The price of gold is closing in on $4,000 an ounce for the first time as investors fearful of missing out on the rally pile into the precious metal.
Concerns over global debt levels and inflation, a weaker dollar and geopolitical tensions around the world have sent bullion soaring this year – underlining its status as a haven in times of trouble.
Bitcoin has also emerged as a popular alternative for investors and hit a record $125,000 over the weekend.
While institutional investors and central banks have been driving the gold rally, experts say it is now being turbocharged by retail investors jumping on the bandwagon for ‘fear of missing out’ – or FOMO.
‘It’s gold-plated FOMO,’ said Luca Paolini, chief strategist at Pictet Asset Management. ‘Gold has become so big that you cannot ignore. There becomes a level when it becomes impossible not to own it.’

The price of gold has risen 50 per cent this year
Bullion rose to a record $3,949 an ounce on Monday amid mounting concerns over the impact of the US government shutdown – taking gains for the year to 50pc and putting it in sight of $4,000.
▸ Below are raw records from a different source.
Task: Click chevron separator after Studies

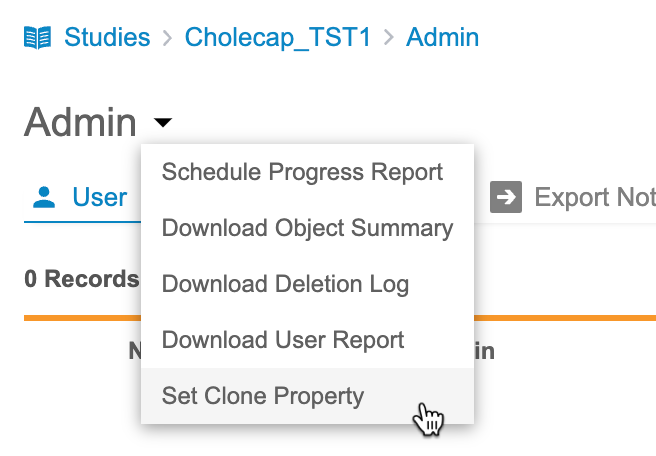Action: click(166, 39)
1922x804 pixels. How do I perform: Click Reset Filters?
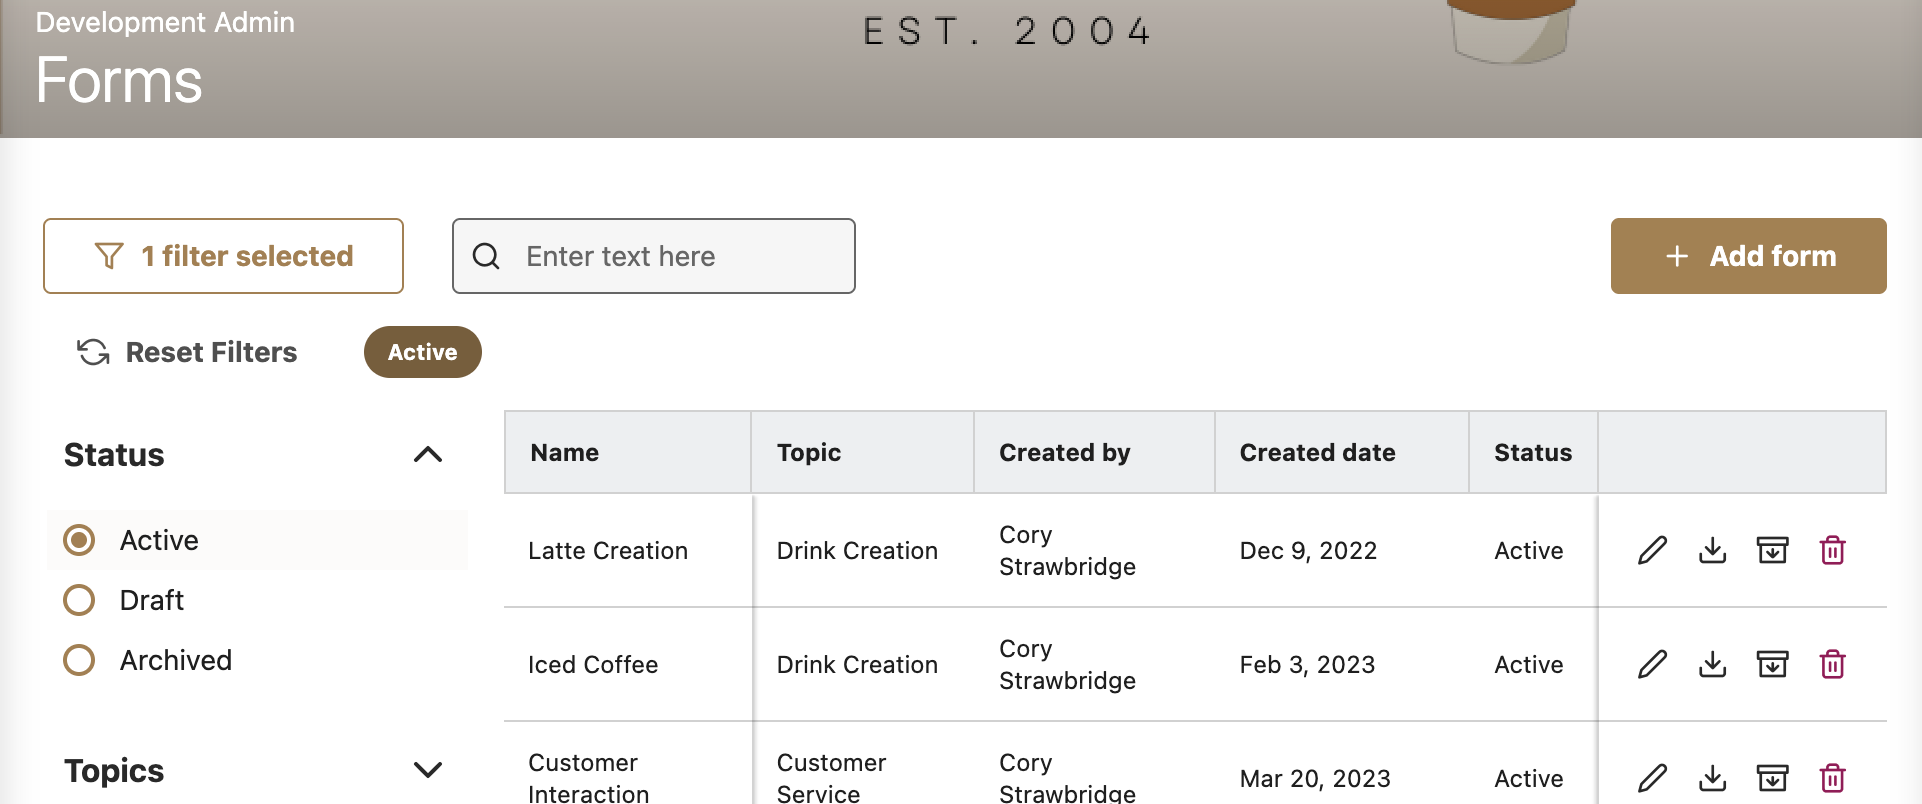pos(188,352)
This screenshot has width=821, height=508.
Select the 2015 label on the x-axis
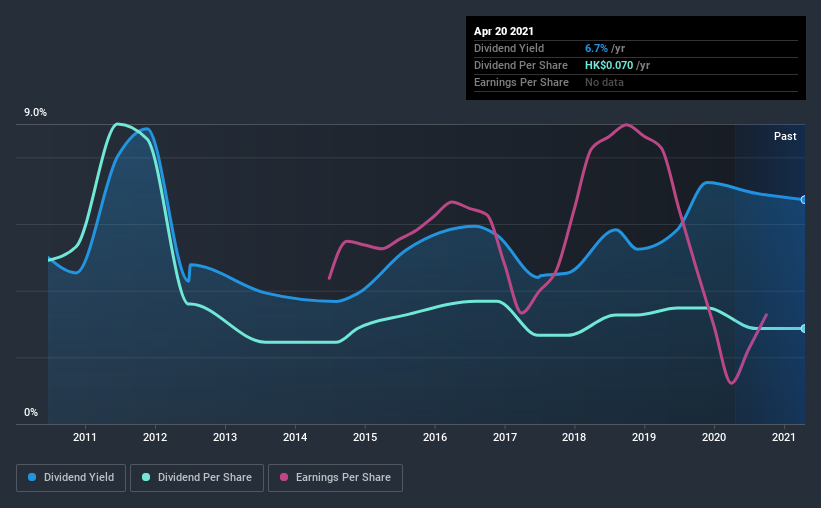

Nick Cawley, an analyst for gold dealer Solomon Global, said ‘a perfect storm’ is sending prices higher ‘with both institutional and retail investors seeking safe-haven assets in an increasingly uncertain global economic landscape’.
He added: ‘That scratching sound you can hear in the background is a raft of analysts and market forecasters hurriedly updating their end-of-year price targets for gold and silver. Again.
‘Both precious metals are enjoying their best year in decades, with gold showing year-to-date gains of 50 per cent and silver climbing nearly 70 per cent.
‘Further gains are expected in the fourth quarter and beyond, prompting experts to revise their forecasts upward repeatedly throughout the year.
‘There is now a growing sentiment that the US dollar is starting to lose its pre-eminence as the world’s dominant reserve currency, with a number of other asset classes, including precious metals and bitcoin, seeing heavy buying and record highs.’
Jemma Slingo, Pensions and Investment Specialist, Fidelity International noted a flood of cash into funds such as Ninety One Global Gold and Jupiter Gold & Silver as investors seek to take advantage of rising prices.
‘The rally in precious metals has clearly fed through into investor behaviour,’ she said.